┏━━

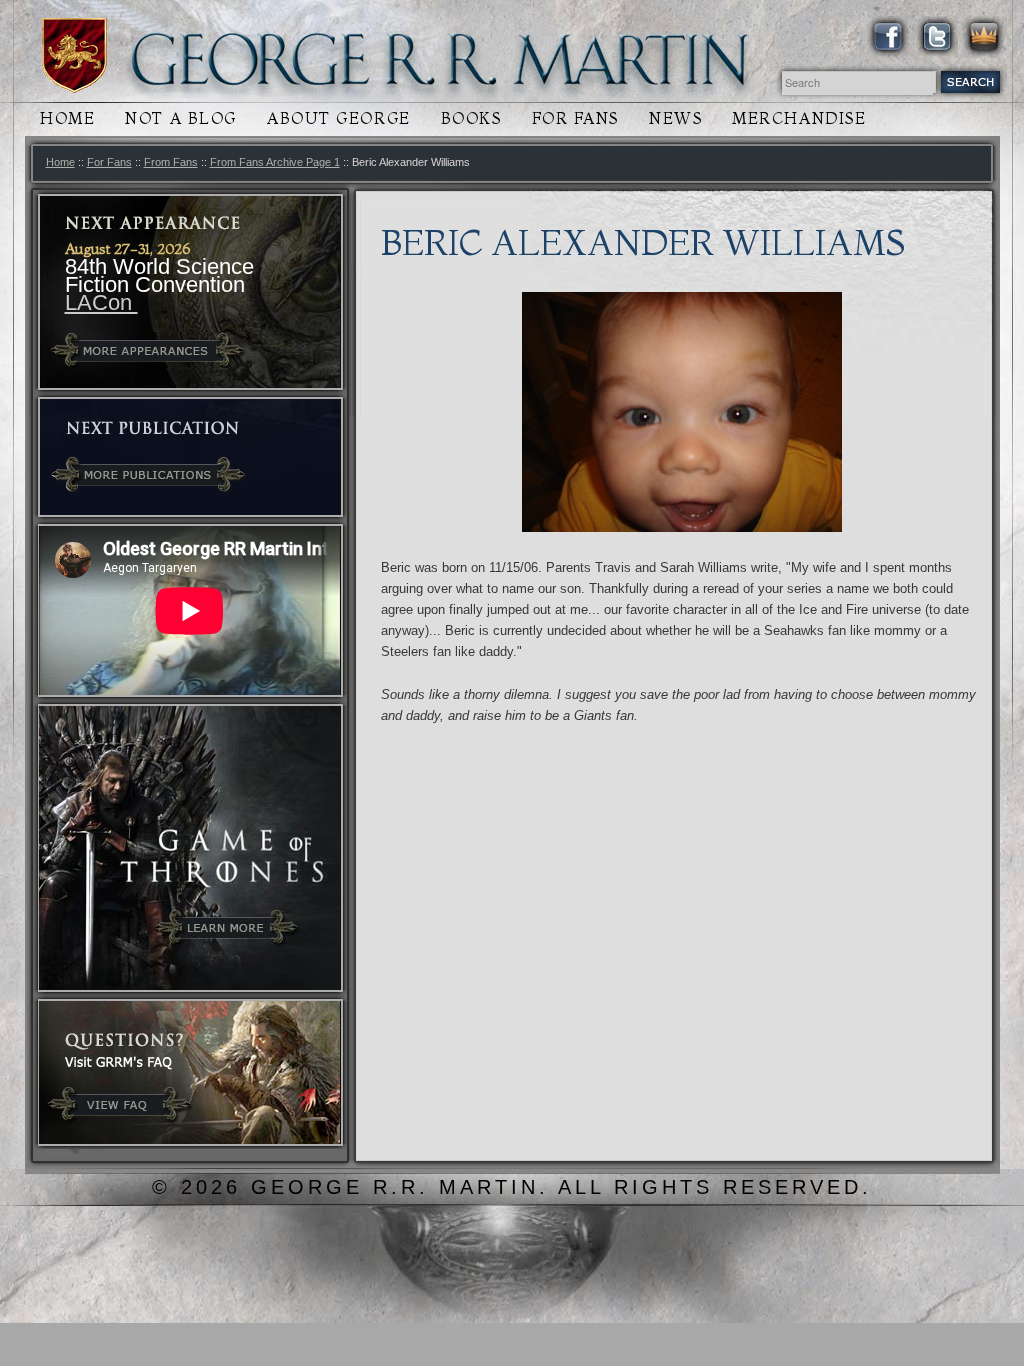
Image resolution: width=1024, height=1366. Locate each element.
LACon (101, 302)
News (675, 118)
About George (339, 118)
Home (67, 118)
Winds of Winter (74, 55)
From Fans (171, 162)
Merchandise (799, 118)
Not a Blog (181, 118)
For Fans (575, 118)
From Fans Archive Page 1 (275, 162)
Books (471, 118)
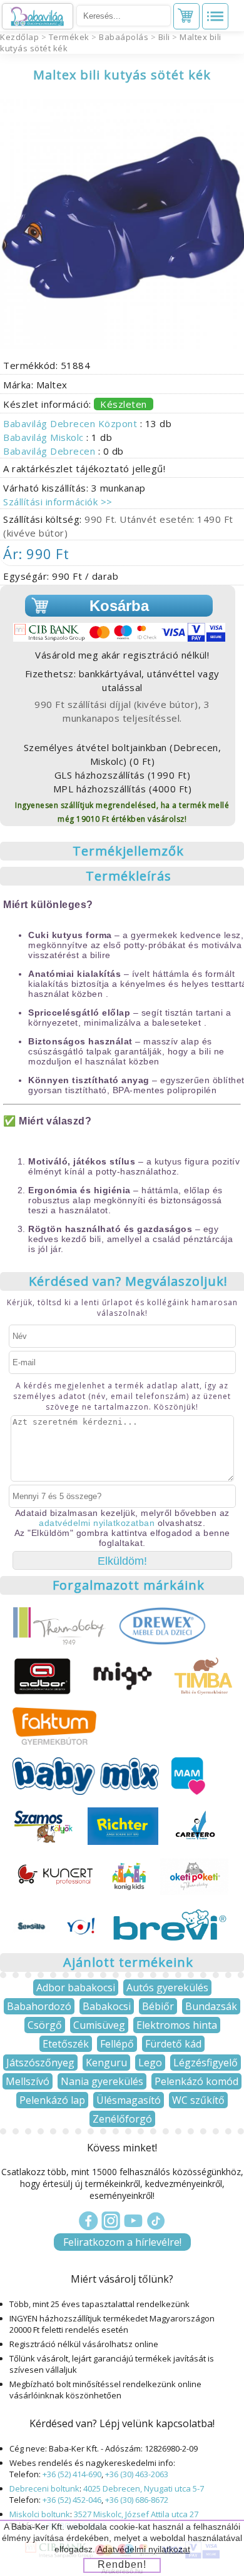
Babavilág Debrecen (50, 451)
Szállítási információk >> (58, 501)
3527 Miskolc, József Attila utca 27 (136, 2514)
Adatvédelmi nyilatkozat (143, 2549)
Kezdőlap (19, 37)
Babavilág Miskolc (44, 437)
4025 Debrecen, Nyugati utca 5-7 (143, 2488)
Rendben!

┗━━

* [Activity]: Check each line of the entries, and copy the ones that contain "utca".

* [Response box]:
3527 Miskolc, József Attila utca 27 (136, 2514)
4025 Debrecen, Nyugati utca 5-7 (143, 2488)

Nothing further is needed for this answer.